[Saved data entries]
○ ○ ○ ○ ○

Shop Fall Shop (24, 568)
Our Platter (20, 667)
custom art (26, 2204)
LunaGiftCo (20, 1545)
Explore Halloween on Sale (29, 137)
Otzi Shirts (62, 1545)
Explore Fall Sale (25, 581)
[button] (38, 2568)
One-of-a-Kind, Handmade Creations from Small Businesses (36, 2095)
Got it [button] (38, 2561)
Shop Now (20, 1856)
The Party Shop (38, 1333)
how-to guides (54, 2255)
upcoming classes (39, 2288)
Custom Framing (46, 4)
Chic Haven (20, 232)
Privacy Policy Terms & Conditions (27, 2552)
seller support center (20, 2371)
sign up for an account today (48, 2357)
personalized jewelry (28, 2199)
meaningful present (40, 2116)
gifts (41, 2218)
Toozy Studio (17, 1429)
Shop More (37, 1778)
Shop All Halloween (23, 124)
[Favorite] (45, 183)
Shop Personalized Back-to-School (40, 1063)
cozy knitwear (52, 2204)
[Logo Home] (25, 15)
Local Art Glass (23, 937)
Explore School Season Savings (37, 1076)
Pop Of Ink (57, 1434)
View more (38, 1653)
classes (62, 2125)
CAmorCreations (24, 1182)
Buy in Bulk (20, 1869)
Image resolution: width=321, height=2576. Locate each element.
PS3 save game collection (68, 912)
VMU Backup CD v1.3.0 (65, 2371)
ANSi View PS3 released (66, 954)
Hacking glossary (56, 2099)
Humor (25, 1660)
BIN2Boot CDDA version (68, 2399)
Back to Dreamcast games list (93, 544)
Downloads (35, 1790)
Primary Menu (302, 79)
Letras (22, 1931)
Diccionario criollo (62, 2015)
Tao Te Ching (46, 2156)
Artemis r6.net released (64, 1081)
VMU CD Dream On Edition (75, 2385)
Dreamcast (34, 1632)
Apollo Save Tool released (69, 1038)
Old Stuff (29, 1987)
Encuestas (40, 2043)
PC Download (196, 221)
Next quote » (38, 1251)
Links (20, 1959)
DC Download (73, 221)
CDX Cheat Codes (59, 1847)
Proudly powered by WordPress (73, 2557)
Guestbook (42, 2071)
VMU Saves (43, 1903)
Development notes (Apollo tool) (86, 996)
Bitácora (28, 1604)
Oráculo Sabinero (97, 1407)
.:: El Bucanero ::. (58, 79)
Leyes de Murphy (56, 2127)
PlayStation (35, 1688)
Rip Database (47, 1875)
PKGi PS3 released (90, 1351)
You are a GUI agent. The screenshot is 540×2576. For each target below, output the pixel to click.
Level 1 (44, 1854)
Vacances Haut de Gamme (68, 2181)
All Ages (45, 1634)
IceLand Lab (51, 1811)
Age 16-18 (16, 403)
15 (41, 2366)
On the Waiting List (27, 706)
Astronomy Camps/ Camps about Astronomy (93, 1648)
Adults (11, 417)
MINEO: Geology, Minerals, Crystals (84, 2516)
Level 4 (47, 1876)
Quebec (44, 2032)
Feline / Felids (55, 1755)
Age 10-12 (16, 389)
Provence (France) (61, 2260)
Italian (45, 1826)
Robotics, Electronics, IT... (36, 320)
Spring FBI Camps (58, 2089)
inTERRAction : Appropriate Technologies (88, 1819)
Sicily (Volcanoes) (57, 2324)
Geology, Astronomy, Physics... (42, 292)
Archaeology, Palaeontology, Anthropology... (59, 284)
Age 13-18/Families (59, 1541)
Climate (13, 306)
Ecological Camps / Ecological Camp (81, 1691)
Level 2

○ ○ ○ ○ ○

Problem requirements
Among the entries above, locate the lines containing "Artemis r6.net released (64, 1081)" and "Proudly powered by WordPress (73, 2557)", and transcribe exactly those two lines and all lines between.

Response below
Artemis r6.net released (64, 1081)
VMU CD Dream On Edition (75, 2385)
Dreamcast (34, 1632)
Apollo Save Tool released (69, 1038)
Old Stuff (29, 1987)
Encuestas (40, 2043)
PC Download (196, 221)
Next quote » (38, 1251)
Links (20, 1959)
DC Download (73, 221)
CDX Cheat Codes (59, 1847)
Proudly powered by WordPress (73, 2557)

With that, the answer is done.